INPUT:
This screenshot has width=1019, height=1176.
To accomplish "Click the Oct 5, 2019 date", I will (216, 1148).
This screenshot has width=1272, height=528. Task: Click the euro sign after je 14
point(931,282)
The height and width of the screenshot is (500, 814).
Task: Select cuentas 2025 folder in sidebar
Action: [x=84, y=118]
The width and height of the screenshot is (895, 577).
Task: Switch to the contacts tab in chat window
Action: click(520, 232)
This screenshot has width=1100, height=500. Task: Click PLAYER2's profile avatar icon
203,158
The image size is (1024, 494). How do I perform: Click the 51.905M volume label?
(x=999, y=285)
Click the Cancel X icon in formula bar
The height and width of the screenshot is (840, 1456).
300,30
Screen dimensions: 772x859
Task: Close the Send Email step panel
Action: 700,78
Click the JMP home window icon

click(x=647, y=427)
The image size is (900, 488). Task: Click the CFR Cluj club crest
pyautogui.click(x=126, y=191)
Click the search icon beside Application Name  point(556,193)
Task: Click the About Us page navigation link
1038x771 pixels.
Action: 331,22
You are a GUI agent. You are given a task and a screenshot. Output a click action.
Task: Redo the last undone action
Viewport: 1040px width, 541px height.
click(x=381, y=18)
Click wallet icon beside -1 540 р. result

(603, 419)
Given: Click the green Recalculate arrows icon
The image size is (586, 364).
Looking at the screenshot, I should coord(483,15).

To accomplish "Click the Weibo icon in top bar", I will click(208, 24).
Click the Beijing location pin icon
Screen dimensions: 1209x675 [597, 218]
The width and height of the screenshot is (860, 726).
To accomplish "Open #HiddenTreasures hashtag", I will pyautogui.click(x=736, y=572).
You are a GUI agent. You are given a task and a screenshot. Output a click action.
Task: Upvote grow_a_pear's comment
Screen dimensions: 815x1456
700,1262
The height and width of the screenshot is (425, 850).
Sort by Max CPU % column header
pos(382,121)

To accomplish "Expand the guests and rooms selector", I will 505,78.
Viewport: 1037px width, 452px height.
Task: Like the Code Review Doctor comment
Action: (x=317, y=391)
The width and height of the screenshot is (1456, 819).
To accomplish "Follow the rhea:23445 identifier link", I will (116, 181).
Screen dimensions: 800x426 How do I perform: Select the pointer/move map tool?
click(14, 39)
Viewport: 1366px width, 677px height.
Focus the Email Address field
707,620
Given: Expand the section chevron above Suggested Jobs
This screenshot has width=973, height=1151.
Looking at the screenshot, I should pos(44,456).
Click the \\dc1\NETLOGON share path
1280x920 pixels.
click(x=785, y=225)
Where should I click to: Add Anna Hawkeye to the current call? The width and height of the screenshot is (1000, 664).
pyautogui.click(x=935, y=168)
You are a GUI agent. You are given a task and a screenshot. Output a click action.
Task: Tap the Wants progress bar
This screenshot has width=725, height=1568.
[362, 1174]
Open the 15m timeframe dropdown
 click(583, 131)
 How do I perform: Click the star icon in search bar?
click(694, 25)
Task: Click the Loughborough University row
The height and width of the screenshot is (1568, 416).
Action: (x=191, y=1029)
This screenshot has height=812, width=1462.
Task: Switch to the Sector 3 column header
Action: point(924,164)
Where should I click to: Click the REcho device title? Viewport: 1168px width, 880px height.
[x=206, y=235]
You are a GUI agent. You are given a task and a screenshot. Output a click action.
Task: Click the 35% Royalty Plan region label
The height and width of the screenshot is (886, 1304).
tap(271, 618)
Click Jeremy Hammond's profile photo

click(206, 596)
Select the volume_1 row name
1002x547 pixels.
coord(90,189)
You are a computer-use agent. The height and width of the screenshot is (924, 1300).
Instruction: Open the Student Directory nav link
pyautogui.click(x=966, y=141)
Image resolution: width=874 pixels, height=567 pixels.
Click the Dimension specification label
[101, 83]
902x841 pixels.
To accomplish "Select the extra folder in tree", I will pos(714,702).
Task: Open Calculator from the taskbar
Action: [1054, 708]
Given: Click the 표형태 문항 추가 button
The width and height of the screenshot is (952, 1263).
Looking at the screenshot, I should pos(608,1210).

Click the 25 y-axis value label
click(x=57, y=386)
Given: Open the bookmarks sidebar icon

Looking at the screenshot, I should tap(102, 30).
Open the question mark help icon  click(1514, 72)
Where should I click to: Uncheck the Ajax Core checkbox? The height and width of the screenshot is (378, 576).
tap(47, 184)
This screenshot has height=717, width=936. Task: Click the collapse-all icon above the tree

EXERCISE PROMPT: Count each line of the data where the word "above" appears, then reply with the total only.

EXERCISE ANSWER: 2